Croatia to join euro area
Croatia is introducing euro cash on 1 January 2023, making it the 20th Member State of the euro area. The country’s approximately 3.9 million inhabitants will use the euro to make payments as from then. Visitors from other euro area countries will no longer have to exchange their euro in advance for Croatia’s current national currency, the kuna (HRK). In 2021, more than 10 million people spent their holidays in the country on the Adriatic Sea.
From the kuna to the euro
However, part of the kuna’s legacy will be preserved. The Croatian €1 coin will display a marten (kuna in Croatian). This motif was adopted from kuna coins. It serves as a reminder that, in the Middle Ages, marten pelts were used as a means of payment in the territory of what is now Croatia. Incidentally, the 10, 20 and 50 cent coins bear the portrait of the engineer Nikola Tesla, whose birthplace is located in present-day Croatia. The Croatian government unveiled the design of the national sides of its euro coins at the beginning of 2022. Kuna banknotes can be exchanged free of charge at all Bundesbank branches from 1 January 2023 to 28 February 2023 at the fixed conversion rate of €1 = HRK 7.53450. There will be a cap of HRK 8,000 per person per day for such transactions.
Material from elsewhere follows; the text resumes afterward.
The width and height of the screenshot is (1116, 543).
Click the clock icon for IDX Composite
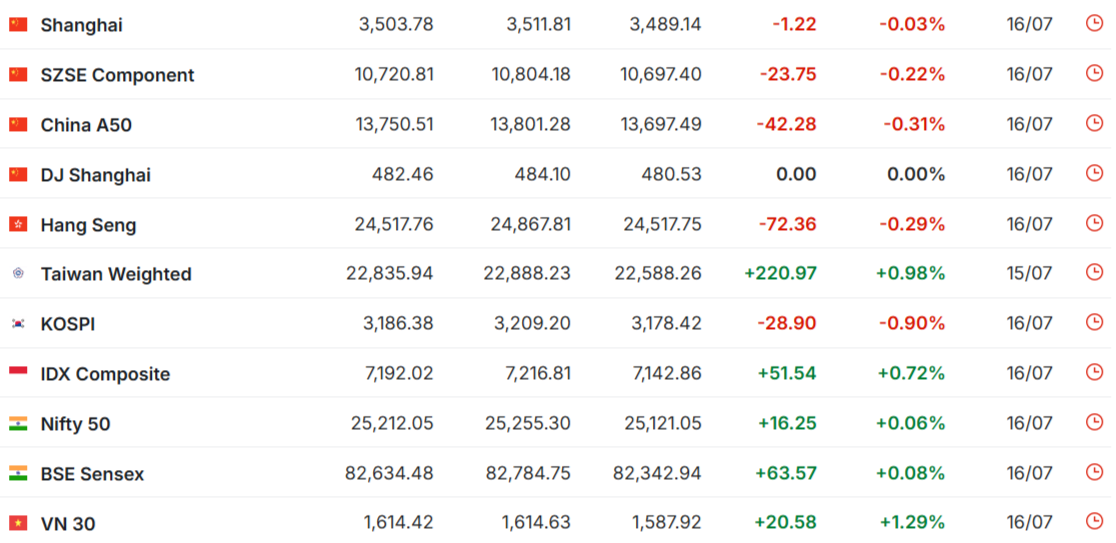click(x=1094, y=372)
An exchange by post at Deutsche Bundesbank is not possible. Customers with larger volumes of banknotes can contact the Croatian National Bank (HRVATSKA NARODNA BANKA), Trg hrvatskih velikana 3, HR-10000 Zagreb (www.hnb.hr) or Franje Račkog 5, 10002 Zagreb (cash desk of the Croatian National Bank).
Until 31 December 2023 kuna banknotes and coins can be exchanged for euro banknotes and coins in Croatia at post offices, commercial banks and the Financial Agency only. Up to a maximum of 100 kuna banknotes and 100 kuna coins per transaction can be exchanged free of charge. For the exchange of a larger number of banknotes or coins, commercial banks may charge a fee.
As of January 2024 Croatia’s national central bank will take over the exchange services for kuna banknotes without a time limit, and will exchange coins until 31 December 2025. This service is free of charge.
Croatia in the euro area
The euro area has been in existence since 1999 and represents a coalition of European Union (EU) Member States in the field of monetary policy. Croatia acceded to the EU on 1 July 2013. With the exception of Denmark, all Member States are obliged to also join the euro area once they meet the four convergence criteria laid down in the Maastricht Treaty.
Both the ECB and the European Commission concluded, in their separate Convergence Reports of 1 June 2022, that Croatia had met the four criteria. Ursula von der Leyen, President of the European Commission, said that Croatia’s accession “will make Croatia’s economy stronger, bringing benefits to its citizens, businesses and society at large. Croatia’s adoption of the euro will also make the euro stronger.” On the basis of the European Commission’s Convergence Report, the Council of the European Union decides on whether a Member State meets the conditions for accession to the euro area. On 12 July 2022, the Council concluded the procedure, thereby paving the way for Croatia to join.
Changes resulting from accession
To date, Croatia has only been a member of the European System of Central Banks (ESCB), which comprises the ECB and the national central banks of all EU Member States. Upon accession to the euro area, Croatia will now become part of the Eurosystem, which comprises the ECB and the central banks of those countries that have already adopted the euro as their currency. Hence, on 1 January 2023, Boris Vujčić, Governor of the Croatian National Bank, will become the newest addition to the Governing Council of the ECB. The Croatian National Bank has its headquarters in Zagreb, the national capital of Croatia. Mr Vujčić has been in his position there since 2012. As a member of the Governing Council of the ECB, he will henceforth be involved in the making of Eurosystem monetary policy.
Croatia’s accession to the euro area will also alter the capital key according to which the euro area national central banks contribute to the ECB’s capital. Based on the capital key, each EU national central bank is allocated a certain percentage share. This share determines, for instance, how asset purchases under the ECB’s programmes are allocated among central banks. The capital key is calculated based on the size of the Member State, measured in terms of that country’s population and gross domestic product.